The road to this involved wound closure was long for Cody, a 4-year-old sheltie. (Images courtesy of BluePearl)An attack that resulted in a deep cut on the right side of his neck and three other large wounds on his right thoracic area almost killed Cody, a 40-lb, 4-year-old sheltie in Tomball, Texas. His owners, who had run out for an errand, returned to find Cody covered in blood from these severe injuries, likely cause by a coyote or another dog.

They rushed Cody to North Houston Veterinary Specialists, a BluePearl 24-hour emergency and specialty center in Spring, Texas. In a release, Benjamin Perry, DVM, MS, DACVS-SA, says that upon examining Cody’s wounds, “we realized that that was kind of the tip of the iceberg.” Cody had also suffered a crushing force from being grabbed and shaken.

The wounds were so severe that Cody’s owners initially considered euthanizing him, but they opted instead for treatment, which ended up involving a week’s stay and a series of surgeries at the specialty clinic.

Because the wounds were so large and extensive, they were not able to be sutured initially. Perry had to connect the two largest wounds on Cody’s chest since the tissue was so thin that he needed to prevent excessive tension and a compromised blood supply.

To get the wounds in shape for eventual suturing, Perry débrided Cody’s wounds daily and applied fresh wet-to-dry bandages once or twice a day until a bed of granulation tissue formed. The wounds were undermined to create flaps, and the bandages placed gradual tension on the wounds to train them to obtain their blood supply from the base of the flaps.

After five days of this preparation, the wounds had a good blood supply and were finally able to be sutured. Perry used a single pedicle advancement flap to close the most caudal of the wounds on the chest. He also used tension-relieving sutures to close the wounds. Active suction drains were placed between the skin and chest wall and between the skin and cervical musculature.
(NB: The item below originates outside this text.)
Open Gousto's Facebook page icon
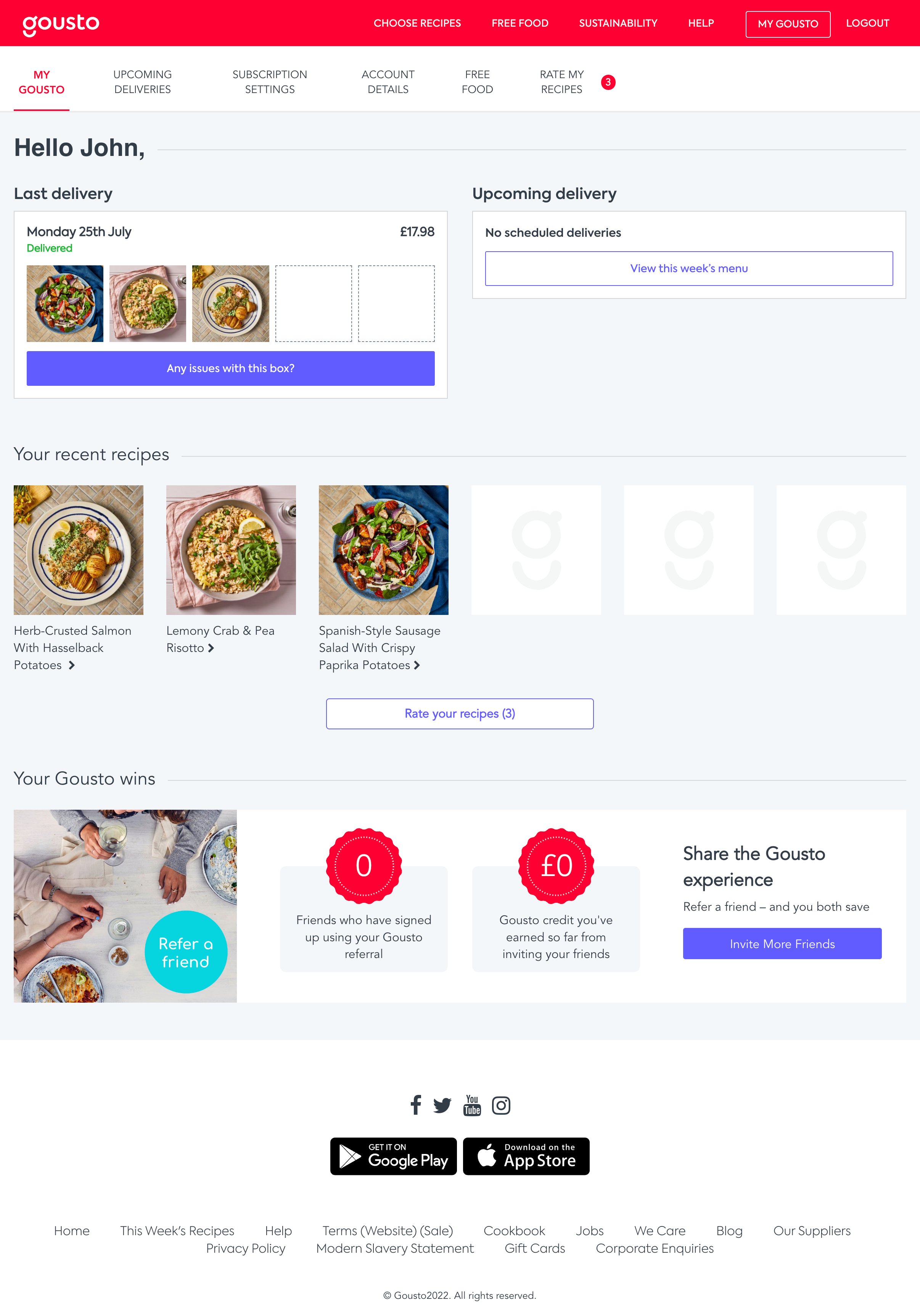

Cody also received antibiotics based on the results of bacterial culture and sensitivity of samples from the wounds.

Cody is recovering well from his wounds inflicted by an unknown canine attacker.Cody is back home happy and healthy, his hair now almost covering the scars from the extensive wound repair. But the mystery about Cody’s attack remains.

“Our dog is lucky to be alive, and we still don’t know what would have done that,” says Danitha Hess, one of Cody’s owners, in the release.